Cuentos a pares

Francisco Silvera

Una pluma en el aliento de Dios

AQUELLA mañana Adán, el primer hombre, sin experiencia todavía miró hacia los montes y no supo por dónde habría de venir la luz. Lentamente la negrura del cielo fue haciéndose azul, celeste después y el amanecer comenzaba. Sonaban los arroyos, cantaban gallos en la lejanía y un rumor de pájaros parecía defender la vida. Adán, inocente y ansioso de todo, miraba maravillado las delicias de aquella huerta inagotable y el agua era su felicidad.

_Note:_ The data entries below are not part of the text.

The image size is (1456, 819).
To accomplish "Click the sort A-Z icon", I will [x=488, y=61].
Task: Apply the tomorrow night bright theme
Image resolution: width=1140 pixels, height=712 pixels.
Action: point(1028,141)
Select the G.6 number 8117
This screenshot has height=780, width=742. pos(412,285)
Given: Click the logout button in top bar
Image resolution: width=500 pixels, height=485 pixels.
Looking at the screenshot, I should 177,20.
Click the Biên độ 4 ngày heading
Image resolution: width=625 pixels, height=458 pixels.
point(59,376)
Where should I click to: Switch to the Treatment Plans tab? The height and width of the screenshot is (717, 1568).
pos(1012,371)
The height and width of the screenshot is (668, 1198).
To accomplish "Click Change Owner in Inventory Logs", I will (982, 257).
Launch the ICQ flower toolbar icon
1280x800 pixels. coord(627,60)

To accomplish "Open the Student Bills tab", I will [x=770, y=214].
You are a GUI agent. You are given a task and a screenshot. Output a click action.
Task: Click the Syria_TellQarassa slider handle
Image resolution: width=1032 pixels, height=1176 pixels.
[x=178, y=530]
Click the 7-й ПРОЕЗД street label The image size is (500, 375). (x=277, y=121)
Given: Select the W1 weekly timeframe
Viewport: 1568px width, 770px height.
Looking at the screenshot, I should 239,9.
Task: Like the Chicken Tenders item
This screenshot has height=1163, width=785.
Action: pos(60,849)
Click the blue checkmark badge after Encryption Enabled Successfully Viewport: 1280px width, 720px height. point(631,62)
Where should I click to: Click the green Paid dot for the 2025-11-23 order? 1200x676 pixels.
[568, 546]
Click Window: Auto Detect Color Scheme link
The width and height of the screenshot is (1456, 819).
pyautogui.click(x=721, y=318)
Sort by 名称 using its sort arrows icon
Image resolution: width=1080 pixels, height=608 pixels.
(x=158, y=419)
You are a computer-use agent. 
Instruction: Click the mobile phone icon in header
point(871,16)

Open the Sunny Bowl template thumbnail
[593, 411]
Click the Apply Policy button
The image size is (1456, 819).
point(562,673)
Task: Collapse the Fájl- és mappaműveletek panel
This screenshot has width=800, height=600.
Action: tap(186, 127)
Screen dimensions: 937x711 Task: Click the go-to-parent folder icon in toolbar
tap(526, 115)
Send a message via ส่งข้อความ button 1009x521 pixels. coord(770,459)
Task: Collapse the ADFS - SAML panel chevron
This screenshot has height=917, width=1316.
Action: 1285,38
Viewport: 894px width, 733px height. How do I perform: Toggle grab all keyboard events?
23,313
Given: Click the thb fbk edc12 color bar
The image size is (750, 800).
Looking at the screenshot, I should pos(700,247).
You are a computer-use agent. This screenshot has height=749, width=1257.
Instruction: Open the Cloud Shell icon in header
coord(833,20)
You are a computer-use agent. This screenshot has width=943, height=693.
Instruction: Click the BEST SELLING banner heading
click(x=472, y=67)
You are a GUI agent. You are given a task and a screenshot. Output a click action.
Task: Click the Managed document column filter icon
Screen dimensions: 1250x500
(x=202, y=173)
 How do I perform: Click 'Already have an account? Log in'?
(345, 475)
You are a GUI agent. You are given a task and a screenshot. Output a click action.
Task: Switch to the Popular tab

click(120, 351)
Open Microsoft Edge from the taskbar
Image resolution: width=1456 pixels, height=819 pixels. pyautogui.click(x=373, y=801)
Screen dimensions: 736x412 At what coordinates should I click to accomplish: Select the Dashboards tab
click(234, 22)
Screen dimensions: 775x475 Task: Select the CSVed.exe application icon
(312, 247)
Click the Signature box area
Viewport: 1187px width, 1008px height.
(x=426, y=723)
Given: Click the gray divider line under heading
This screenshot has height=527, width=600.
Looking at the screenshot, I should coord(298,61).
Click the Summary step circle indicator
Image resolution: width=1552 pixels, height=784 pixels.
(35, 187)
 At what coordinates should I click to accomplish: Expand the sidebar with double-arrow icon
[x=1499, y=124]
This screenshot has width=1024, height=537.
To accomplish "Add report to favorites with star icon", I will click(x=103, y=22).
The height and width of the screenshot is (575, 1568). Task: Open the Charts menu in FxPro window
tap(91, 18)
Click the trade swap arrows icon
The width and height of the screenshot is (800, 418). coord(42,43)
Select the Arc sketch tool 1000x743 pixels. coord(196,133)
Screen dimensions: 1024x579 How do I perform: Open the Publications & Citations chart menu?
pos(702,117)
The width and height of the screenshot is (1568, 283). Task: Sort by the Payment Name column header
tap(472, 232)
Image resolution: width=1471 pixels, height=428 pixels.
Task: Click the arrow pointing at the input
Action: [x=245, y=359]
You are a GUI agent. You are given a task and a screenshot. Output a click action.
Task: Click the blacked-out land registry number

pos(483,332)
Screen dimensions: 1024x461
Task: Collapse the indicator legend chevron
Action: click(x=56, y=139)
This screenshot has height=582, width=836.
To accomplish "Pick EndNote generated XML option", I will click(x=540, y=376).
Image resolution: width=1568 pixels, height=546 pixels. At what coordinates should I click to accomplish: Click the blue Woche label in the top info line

Fue brotando el día, como la yema del botón sabio de una rama, y el aire pareció enfriarse tiernamente. Eva, la mujer primera, despertó de su sueño y sonrió a Adán. El mundo era prístino. El hombre quedose mirando los montes, Eva anduvo aquí y allá. Al cabo de un rato ella apareció alegre.

 

-¿Quieres un bocado?

 

-¿Qué es?

 

-Aquel árbol de allá.

 

-Nos dijeron que de ése no...

 

-Había un animal comiendo y no le pasaba nada; yo he probado, mira...

 

Y Adán vio en ella algo distinto; miró sus pechos puntiagudos, su vientre plano y flexible, sus muslos, y todo le pareció tan hermoso y ofrecido por Dios como la amanecida que acaba de contemplar. Eva, ingenua como él, dejó allí la fruta y volvió a caminar; el mundo invitaba.

 

Adán no supo qué habría de ser la maldad y comió la pulpa sucosa que le habían negado. Miró el cielo, sintió un tremor, un escalofrío que jamás había padecido y quiso pensar que era la frialdad del amanecer. Pero algo se había torcido; el inicio del día le produjo angustia, la armonía y la perfección que habían sido su sentir ya no estaban; el aire le incomodaba. La melancolía se le coaguló en la sangre como, cuando se apaga una lámpara, queda el pabilo quemándose, humeando y dando mal olor. Lo que antes era cristal, ahora hiel; al quebrantar Adán la Ley se le apagó el brillo de la inocencia y era como si sus ojos, que otrora contemplaran el cielo, se hubieran cegado y sus bilis negras se hubieran trocado, soberbias, en nostalgia.

 

Vio a Eva alejarse -el rostro descompuesto- más allá del bardal que nunca antes habían apreciado. Fue tras ella. Dios vio la pena de Adán y temió que, teniendo ahora la inteligencia para sentir la vida, encontraran el otro árbol para hacerse dioses... Les dejó marchar.

 

El hombre alcanzó a la mujer, que lloraba. Entonces él, que en aquellos días primeros se había sentido como la imagen del padre mayor, percibió el mundo como una hoja flotando en la respiración divina, y a sí mismo como una pluma, apenas, en el aire o el alma del mundo.